━━━ Supplied records

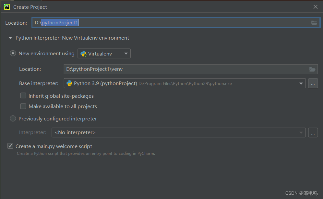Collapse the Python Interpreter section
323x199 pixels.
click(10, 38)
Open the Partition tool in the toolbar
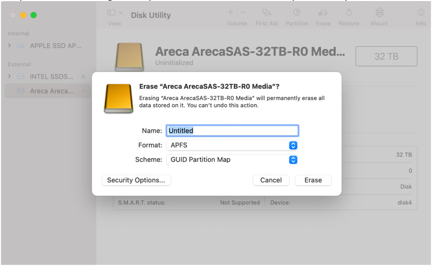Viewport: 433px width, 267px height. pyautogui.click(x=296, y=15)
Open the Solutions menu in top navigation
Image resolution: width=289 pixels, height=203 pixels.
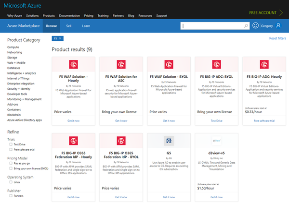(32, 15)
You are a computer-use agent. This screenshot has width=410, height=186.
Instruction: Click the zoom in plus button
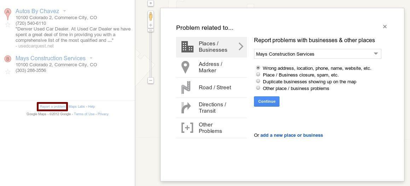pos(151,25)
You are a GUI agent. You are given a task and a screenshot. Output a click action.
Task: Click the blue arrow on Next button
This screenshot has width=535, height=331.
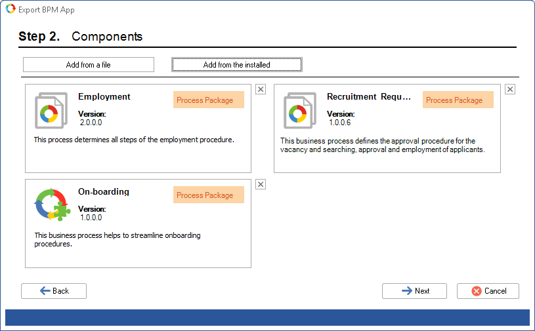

━━━━━━

### Activity
Your task is to set down exactly the lines that run from the line holding "Open the Partition tool in the toolbar" through the close of the entries, including both ends. Pictures stay out.

### Solution
Open the Partition tool in the toolbar
Viewport: 433px width, 267px height. pyautogui.click(x=296, y=15)
Open the Solutions menu in top navigation
Image resolution: width=289 pixels, height=203 pixels.
(32, 15)
You are a computer-use agent. This screenshot has width=410, height=186.
Instruction: Click the zoom in plus button
pos(151,25)
You are a GUI agent. You are given a task and a screenshot. Output a click action.
Task: Click the blue arrow on Next button
This screenshot has width=535, height=331.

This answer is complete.